Pull out every line in the rows below that contains the string "width", treating uppercase and lowercase as different.

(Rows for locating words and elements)
□ □ □ □ □ □ □

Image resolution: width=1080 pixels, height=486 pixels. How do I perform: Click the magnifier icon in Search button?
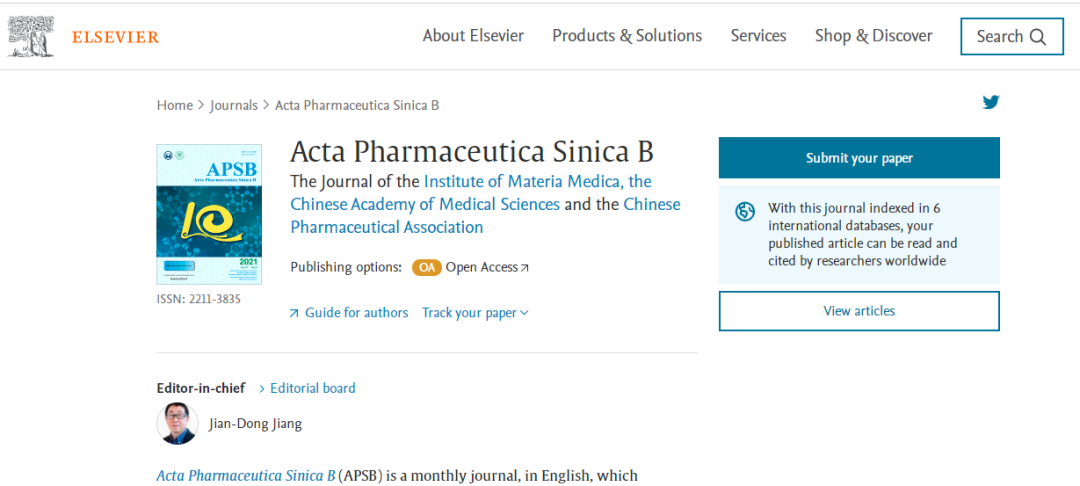point(1038,37)
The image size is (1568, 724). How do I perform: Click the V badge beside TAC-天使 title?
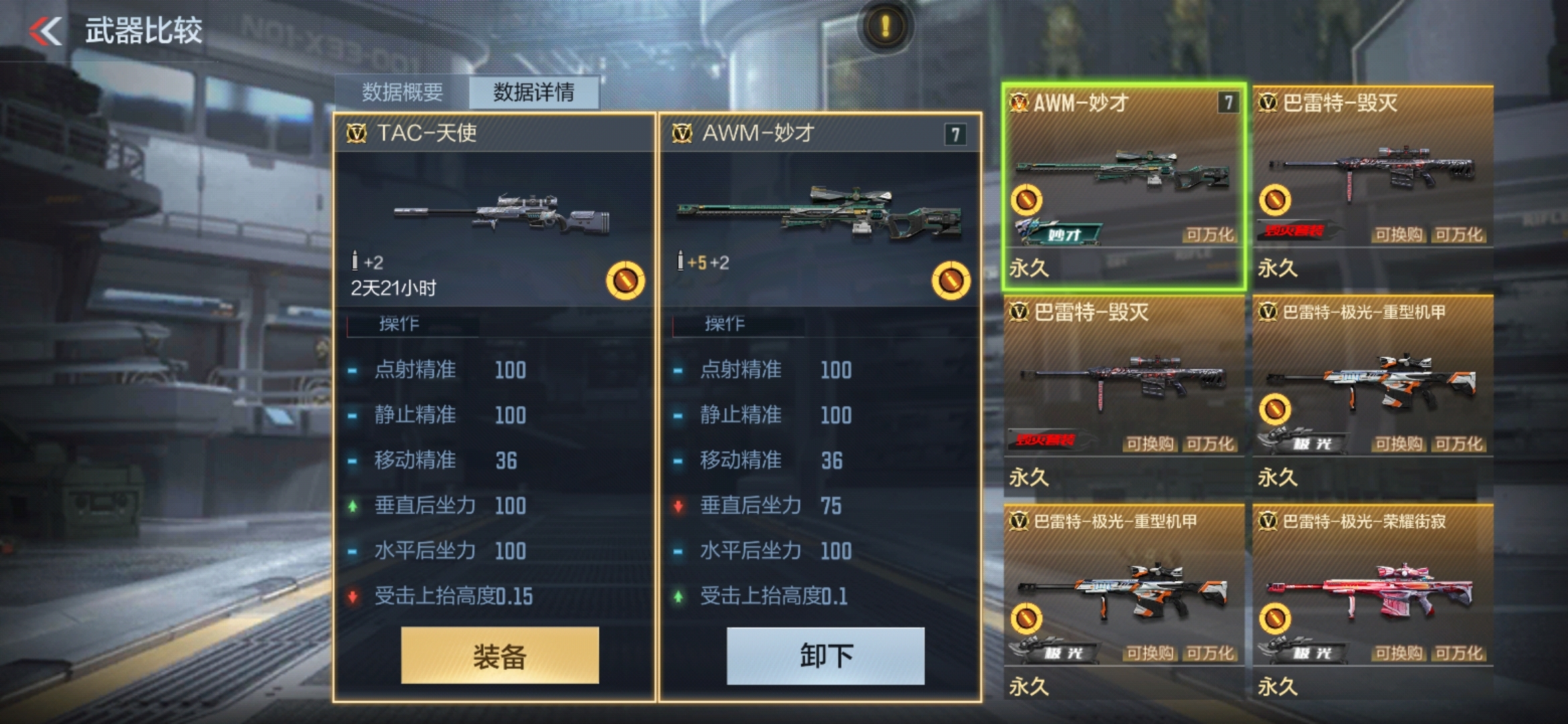tap(356, 133)
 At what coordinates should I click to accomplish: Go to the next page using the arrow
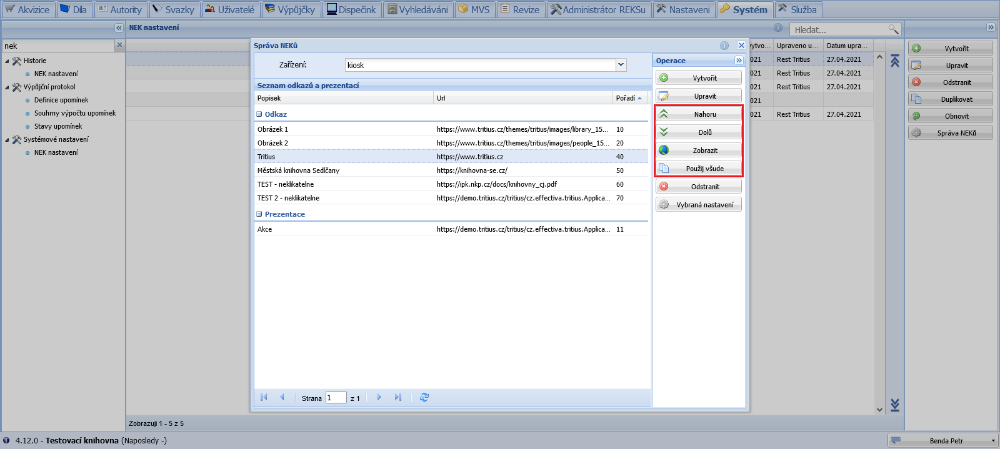379,397
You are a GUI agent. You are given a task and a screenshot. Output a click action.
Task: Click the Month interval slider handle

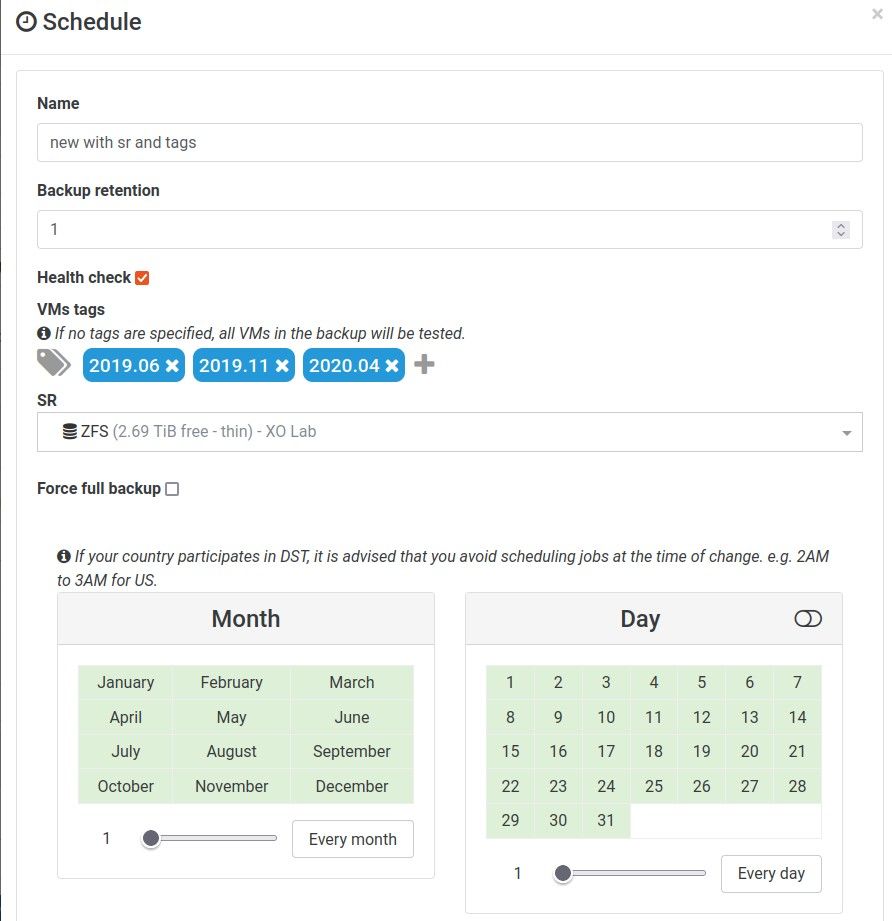tap(151, 838)
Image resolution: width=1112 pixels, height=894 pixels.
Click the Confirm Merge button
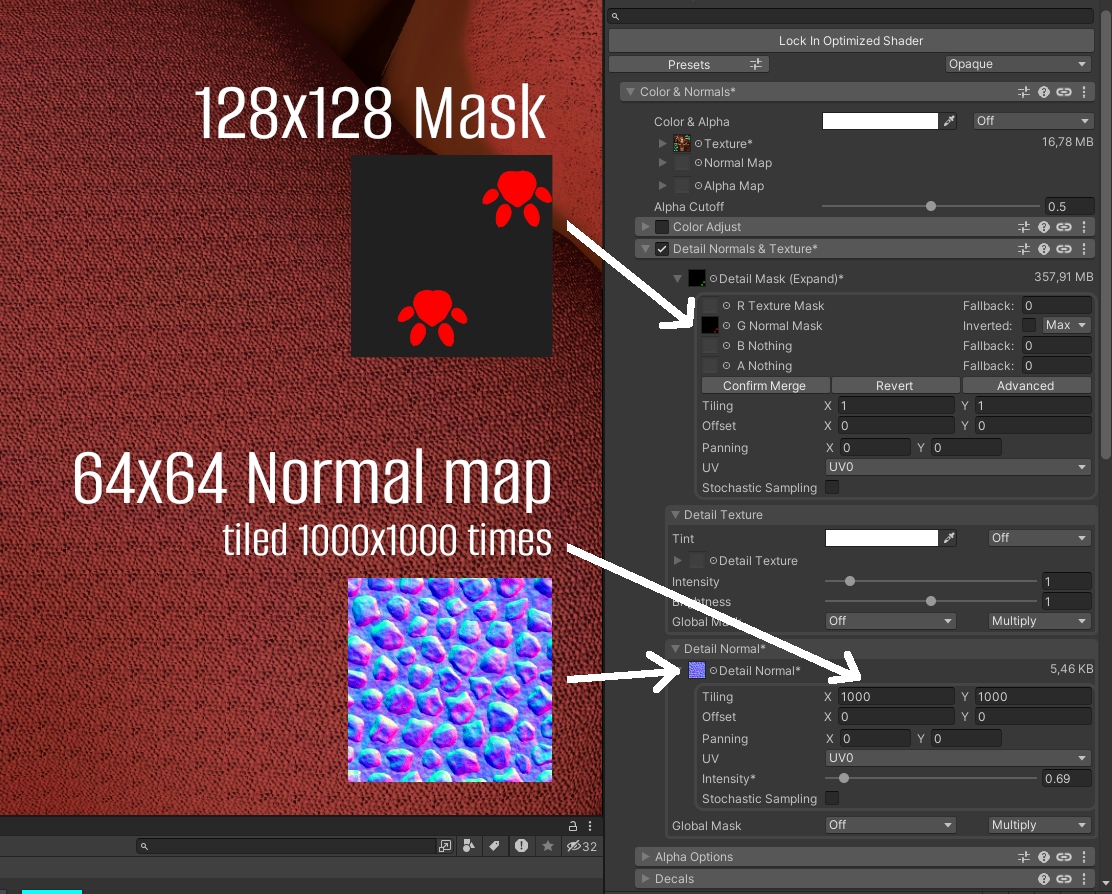pyautogui.click(x=765, y=386)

□ □ □ □ □ □ □

_Written reply:_
Image resolution: width=1080 pixels, height=486 pixels. How do I perform: Click the magnifier icon in Search button?
Image resolution: width=1112 pixels, height=894 pixels.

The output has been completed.